Laws work best when we believe in their fairness. It is advisable to build consensus when crafting legislation. In the case of New Mexico’s new universal background check (UBC) law, the opposite of consensus building occurred.  In an act that has been repeated elsewhere in the U.S., urban and rural constituencies have rejected each other’s thinking with polarizing results.

This latest round of discord has been covered in the Santa Fe New Mexican’s editorial page, to wit, the Attorney General’s admonishment to Second Amendment Sanctuary Counties to enforce the law. But I doubt more political posturing will bring people together. What, may I ask, could have? Here are several suggestions our legislators ignored.

Not all guns or gun transactions represent a credible threat. A recent Bureau of Justice Statistics report shows most guns recovered from criminals are handguns.  But the new law treats the exchange of a 22 rimfire rifle between country neighbors with the same gravity as selling a concealable Glock pistol to a perfect stranger in Albuquerque’s “War Zone”.

Its not clear that we even know how prohibited persons in New Mexico get their guns. National and state studies give us hints. In that same BJS report, and similar studies carried out by Prof. Phillip Cook and colleagues in Illinois, we see that the lion’s share of criminals obtain their guns from a combination of acquaintances, the underground market, or less likely, theft. The BJS report breaks it down into about a quarter from family or friends and almost half from the underground criminal market. Less than 1% get them from “gun shows” and a few from dealers.  The new law would work on that part of the market where law abiding citizens are exchanging guns only if we obtain buy in from the gun owning public.

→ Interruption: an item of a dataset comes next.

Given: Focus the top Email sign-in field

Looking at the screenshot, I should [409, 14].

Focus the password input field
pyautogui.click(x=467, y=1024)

Instead, our legislative gun control advocates treated gun owners with disdain.

The bill was oversold.  Gun deaths often rise and fall independently of gun laws, most dramatically shown with century-long data in New York City, or when comparing recent trends in gun violence in New York City and Chicago, where enforcement and social networking differences far more than laws contribute to different trends in violence rates. Gun violence student Dr. Michael Weisser says that in Colorado, gun homicides rose after its 2013 UBC law went into effect. Judicial and sociological issues strongly influence violence rates.

Finally, one would hope your legislators care about your opinion. In 2017, I worked closely with my representative, Stephanie Garcia-Richards, trying to craft a background check bill with gun owner buy-in. I offered to do the same with my Santa Fe representatives this time and was met with studied silence or for the most part, cursory replies. I heard from a leader of the NM Shooting Sports Assn. that other gun owners met studied silence. Its not hard to figure out why. Although the NRA is the left’s boogeyman, Everytown for Gun Safety lavished almost $400,000 in campaign cash on our Legislature, dwarfing the NRA’s efforts, to ensure their voice drowned out everyone else’s.

A carefully written background check bill that hits the target of our violence problems while obtaining maximum buy-in from New Mexico’s gun owning public would be a great idea and could only help. What the bill’s supporters did instead was broaden the abyss between gun rights and gun control. The present political standoff was predictable and perhaps preventable.